Nick Clegg, their leader, spent most of the day locked away with his MPs and senior party figures, discussing whether they should enter into a formal or, perhaps, informal coalition with David Cameron, the Tory leader. Meanwhile, figures in the Labour Party - which is still technically in charge of the country, even though it now has only 258 MPs to the Conservatives' 306 - continued to promise immediate moves towards an electoral system based on proportional representation, the Liberal Democrats' most cherished ambition.

For his part, Mr Cameron has only offered an all-party inquiry into electoral reform: a carrot not regarded as tempting enough for most Liberal Democrats. The prime minister, Gordon Brown, had a 30-minute telephone conversation with Mr Clegg overnight but party officials insisted it was not a discussion on a possible Labour-Liberal Democratic Party coalition but, rather, on constitutional procedure regarding a hung parliament.

Mr Clegg's MPs remain deeply divided over whom they should support. On one hand, they represent a left-of-centre party that would feel deeply uneasy in an alliance with the right-of-centre Conservatives. On the other hand, few would thank them for backing Mr Brown's Labour Party, which got a drubbing at the polls and received two million fewer votes than the Conservatives. And a Labour-Liberal Democratic Party coalition would still not command enough seats in the House of Commons to reach the 326 figure required for an overall majority.

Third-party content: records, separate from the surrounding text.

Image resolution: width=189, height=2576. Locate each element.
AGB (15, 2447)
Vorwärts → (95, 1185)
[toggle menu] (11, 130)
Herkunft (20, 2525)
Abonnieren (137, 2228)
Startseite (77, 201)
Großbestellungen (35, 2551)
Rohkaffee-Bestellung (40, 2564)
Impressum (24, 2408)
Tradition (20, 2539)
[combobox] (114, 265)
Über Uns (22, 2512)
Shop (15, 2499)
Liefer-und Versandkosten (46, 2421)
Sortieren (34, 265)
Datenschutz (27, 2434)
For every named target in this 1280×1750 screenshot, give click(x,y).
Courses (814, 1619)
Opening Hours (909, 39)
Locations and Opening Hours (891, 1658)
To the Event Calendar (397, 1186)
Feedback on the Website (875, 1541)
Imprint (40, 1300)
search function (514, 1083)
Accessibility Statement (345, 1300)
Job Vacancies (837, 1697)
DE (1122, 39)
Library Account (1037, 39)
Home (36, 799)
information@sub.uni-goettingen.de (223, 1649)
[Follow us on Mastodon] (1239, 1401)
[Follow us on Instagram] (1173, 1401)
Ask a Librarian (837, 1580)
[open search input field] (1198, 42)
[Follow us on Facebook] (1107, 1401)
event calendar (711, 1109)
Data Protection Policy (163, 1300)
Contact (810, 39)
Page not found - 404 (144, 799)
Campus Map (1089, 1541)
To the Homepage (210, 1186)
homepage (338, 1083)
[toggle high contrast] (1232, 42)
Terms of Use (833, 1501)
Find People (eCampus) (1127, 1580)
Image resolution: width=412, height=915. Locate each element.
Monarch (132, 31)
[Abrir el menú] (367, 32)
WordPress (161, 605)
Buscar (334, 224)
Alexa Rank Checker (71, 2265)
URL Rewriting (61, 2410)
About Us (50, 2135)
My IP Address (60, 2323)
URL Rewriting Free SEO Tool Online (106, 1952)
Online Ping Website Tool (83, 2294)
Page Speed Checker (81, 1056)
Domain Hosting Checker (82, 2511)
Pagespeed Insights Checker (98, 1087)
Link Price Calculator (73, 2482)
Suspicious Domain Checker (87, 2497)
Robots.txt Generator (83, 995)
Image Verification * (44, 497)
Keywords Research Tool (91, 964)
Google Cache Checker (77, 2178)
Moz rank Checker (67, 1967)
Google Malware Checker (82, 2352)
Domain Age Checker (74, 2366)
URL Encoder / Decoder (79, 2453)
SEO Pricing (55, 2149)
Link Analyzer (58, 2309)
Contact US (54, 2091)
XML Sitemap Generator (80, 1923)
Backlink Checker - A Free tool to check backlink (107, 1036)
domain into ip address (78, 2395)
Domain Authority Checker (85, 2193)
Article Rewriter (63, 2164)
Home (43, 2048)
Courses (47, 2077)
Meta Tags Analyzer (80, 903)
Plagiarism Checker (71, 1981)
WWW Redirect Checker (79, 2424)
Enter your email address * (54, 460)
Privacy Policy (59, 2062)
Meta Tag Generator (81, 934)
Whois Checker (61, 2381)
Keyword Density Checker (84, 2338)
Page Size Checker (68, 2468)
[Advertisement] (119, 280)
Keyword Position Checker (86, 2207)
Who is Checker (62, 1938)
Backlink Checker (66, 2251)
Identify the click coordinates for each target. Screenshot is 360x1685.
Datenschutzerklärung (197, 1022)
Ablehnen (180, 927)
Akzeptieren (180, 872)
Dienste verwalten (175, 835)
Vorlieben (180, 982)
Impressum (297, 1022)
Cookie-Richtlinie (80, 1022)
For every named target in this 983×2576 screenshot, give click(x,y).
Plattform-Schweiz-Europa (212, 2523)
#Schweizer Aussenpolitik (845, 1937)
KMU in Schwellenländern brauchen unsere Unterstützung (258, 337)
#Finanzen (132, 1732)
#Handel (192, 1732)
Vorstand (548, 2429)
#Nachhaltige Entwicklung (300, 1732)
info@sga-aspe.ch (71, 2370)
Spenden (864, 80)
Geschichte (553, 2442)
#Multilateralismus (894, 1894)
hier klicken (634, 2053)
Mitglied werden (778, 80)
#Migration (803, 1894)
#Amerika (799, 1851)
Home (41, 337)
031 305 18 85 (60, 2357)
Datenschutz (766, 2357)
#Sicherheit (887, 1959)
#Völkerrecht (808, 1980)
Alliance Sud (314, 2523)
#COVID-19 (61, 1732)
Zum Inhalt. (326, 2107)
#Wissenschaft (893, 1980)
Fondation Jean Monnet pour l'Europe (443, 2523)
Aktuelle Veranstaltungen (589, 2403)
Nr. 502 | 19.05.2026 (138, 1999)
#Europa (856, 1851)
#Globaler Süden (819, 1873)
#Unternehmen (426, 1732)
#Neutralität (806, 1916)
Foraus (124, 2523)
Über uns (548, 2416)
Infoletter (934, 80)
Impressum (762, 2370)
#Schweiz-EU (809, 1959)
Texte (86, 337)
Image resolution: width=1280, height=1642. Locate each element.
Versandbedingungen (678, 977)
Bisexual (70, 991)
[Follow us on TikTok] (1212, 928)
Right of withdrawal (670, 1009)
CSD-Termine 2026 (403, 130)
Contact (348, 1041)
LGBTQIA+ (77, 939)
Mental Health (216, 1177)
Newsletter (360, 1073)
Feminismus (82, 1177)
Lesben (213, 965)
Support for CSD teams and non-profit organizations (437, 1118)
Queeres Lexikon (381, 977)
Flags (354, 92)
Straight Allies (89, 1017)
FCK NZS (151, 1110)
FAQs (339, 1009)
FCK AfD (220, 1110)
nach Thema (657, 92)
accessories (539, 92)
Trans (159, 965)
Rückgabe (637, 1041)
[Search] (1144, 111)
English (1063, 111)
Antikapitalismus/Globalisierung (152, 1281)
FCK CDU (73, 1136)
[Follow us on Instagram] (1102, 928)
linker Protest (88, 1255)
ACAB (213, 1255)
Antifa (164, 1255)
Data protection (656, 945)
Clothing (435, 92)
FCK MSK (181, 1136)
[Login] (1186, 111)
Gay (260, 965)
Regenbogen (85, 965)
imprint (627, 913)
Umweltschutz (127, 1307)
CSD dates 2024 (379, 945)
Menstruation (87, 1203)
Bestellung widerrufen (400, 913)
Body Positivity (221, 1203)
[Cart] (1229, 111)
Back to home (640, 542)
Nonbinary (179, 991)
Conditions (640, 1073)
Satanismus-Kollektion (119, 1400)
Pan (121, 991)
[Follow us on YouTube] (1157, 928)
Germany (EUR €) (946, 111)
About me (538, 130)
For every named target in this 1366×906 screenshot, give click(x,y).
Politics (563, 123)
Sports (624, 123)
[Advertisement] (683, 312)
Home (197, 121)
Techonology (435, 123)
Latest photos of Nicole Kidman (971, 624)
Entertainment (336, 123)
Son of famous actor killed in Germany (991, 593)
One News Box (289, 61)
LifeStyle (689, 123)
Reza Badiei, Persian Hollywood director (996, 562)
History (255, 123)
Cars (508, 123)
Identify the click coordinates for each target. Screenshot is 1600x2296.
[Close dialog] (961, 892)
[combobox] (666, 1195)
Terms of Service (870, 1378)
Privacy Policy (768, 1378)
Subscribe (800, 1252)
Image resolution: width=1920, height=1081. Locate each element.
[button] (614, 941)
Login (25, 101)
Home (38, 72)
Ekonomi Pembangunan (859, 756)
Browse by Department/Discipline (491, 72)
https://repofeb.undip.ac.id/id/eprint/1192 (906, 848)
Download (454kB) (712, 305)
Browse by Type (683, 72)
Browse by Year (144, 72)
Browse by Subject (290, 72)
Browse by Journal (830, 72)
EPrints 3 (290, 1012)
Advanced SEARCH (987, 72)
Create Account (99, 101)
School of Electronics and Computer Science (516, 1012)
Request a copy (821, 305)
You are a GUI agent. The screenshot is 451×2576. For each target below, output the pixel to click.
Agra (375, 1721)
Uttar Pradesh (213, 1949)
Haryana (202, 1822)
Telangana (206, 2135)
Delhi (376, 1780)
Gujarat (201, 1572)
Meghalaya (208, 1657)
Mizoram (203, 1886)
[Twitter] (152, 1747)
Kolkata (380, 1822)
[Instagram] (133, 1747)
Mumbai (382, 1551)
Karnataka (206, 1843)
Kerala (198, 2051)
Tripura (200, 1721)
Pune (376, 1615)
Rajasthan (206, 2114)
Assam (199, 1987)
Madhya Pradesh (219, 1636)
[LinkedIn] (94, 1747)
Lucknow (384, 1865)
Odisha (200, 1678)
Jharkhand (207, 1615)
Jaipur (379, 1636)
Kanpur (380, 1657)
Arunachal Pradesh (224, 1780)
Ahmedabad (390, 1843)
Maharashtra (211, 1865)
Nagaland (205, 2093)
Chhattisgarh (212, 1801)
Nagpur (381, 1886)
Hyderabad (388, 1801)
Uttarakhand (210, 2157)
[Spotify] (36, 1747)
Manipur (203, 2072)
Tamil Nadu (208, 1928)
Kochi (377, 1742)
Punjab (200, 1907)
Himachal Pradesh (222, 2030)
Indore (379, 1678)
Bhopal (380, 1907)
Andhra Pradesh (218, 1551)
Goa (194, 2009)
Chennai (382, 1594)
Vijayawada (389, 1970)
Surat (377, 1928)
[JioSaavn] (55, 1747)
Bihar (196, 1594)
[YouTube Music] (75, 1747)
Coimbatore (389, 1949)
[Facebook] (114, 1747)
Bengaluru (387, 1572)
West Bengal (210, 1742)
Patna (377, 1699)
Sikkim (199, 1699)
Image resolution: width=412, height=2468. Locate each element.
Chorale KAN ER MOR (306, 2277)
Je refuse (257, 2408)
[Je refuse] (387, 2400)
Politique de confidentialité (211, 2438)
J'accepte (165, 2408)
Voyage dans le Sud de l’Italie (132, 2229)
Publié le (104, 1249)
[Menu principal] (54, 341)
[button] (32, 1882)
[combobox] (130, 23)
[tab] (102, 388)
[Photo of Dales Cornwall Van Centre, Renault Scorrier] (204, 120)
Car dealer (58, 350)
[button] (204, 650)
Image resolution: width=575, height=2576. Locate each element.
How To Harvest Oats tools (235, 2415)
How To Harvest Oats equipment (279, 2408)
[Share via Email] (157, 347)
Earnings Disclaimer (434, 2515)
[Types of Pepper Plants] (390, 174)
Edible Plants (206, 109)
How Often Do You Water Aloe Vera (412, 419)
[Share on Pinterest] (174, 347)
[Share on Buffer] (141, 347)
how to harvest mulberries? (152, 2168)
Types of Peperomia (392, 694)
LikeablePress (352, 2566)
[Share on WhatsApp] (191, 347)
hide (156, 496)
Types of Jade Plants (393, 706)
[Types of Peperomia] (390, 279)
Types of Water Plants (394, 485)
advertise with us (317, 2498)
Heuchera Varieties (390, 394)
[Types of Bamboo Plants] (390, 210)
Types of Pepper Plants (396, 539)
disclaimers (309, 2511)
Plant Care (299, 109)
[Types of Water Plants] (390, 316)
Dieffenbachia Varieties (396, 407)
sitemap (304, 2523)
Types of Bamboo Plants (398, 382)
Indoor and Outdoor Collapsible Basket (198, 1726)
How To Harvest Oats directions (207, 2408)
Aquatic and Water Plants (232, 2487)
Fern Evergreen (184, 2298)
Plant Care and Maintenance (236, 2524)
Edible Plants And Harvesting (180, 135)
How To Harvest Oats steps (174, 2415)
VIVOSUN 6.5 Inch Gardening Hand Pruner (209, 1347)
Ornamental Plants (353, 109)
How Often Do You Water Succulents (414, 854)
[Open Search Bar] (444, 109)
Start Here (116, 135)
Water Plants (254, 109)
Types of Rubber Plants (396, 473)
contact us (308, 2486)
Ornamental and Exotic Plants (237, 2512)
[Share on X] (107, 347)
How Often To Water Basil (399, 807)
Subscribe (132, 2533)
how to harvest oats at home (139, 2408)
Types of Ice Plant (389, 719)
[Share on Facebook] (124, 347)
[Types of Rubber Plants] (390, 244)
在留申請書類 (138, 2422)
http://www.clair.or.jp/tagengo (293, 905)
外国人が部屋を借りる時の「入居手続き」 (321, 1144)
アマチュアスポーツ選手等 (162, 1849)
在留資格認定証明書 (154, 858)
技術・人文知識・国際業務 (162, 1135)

It would mean that, to keep Labour in power, the coalition would have to include other groupings, such as the Scottish and Welsh nationalists - a mixture unlikely to make for stable government for long. Liam Fox, the Conservatives' defence spokesman, warned Mr Clegg yesterday "not to hold the country to ransom" with demands for electoral reform. He said the Tories had won the right to see "the larger part of our manifesto" implemented, adding: "I don't think that it's reasonable, given the result of the election, where we did come clearly ahead of any other party, that an agenda would be applied that was very much against what a very large proportion voted for."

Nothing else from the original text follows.